HP this week is updating is storage solutions targeted at small and midsized businesses (SMBs). The new storage updates to the HP P2000 G3 Modular Smart Array (MSA) serve to expand the total storage capacity as well providing new virtualization capabilities.
As part of the update, the P2000 G3 MSA now supports 3 TB SAS midline drives, which provides users with 50 percent more capacity with the same number of slots in existing deployments. The maximum capacity of a P2000 G3 MSA is now 288 TB.
According to HP, the P2000 G3 MSA update reduces virtual machine deployment by 73 percent by leveraging VMware APIs.
“The VMware API for Array Integration (VAAI) is the key to doing some offload technology so the storage array can do things that are common to a VMware administrators day-to-day activities,” Britt Terry, Worldwide Marketing Manager (P2000) at HP Storage told InternetNews.com. “
Terry explained that as you setup, launch, delete, change and deploy VMware instances there are a number of commands that are constantly repeated that take a long time that are CPU intensive on a VMware ESX server.
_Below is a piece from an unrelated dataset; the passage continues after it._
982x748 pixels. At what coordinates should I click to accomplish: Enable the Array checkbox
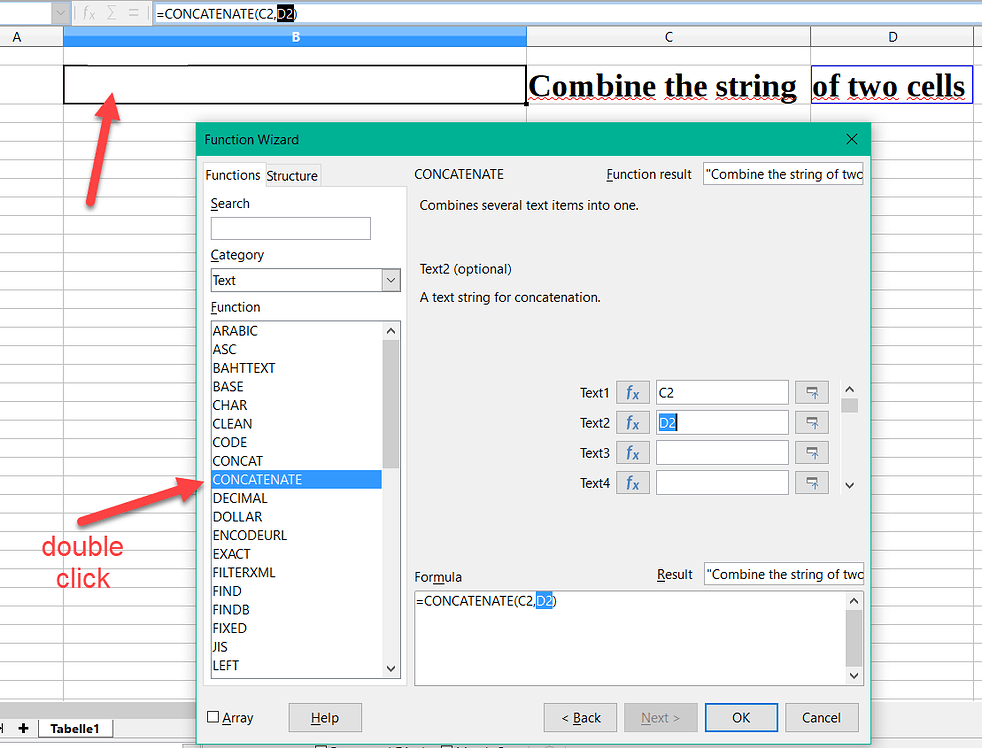[x=215, y=717]
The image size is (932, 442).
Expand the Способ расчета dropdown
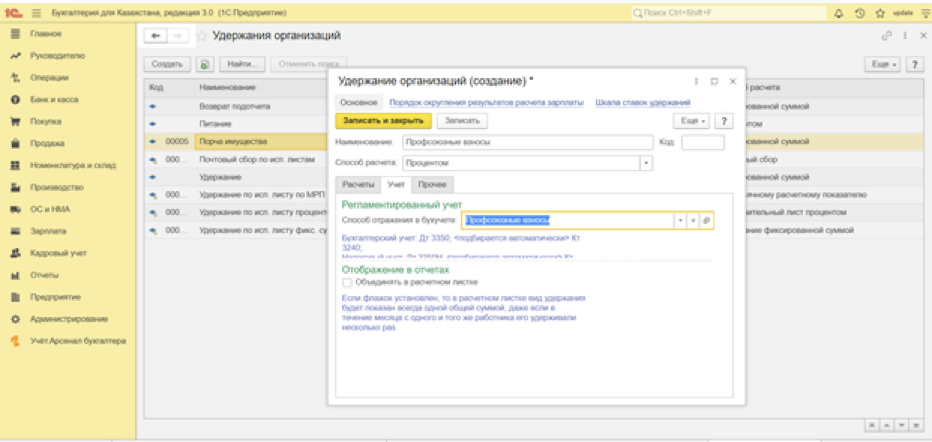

“One of those commands is called ‘Block Zero’ that comes after you initialize a virtual disk for a virtual machine application,” Terry said. “Basically you write zeros to the whole disk space you just allocated.”
Terry noted that before VAAI, the process of writing zeros involved a VMware ESX server writing continuous commands that have no data other than zeros, just to get the vdisks initialized. He added that the process could take up to 15 minutes to complete depending on the size of the storage.
“With VAAI, the ESX server tells the storage array to zero out a block of storage,” Terry said. “So now behind the scenes at the controller level we now at zeros, which offloads all the back and forth computing.”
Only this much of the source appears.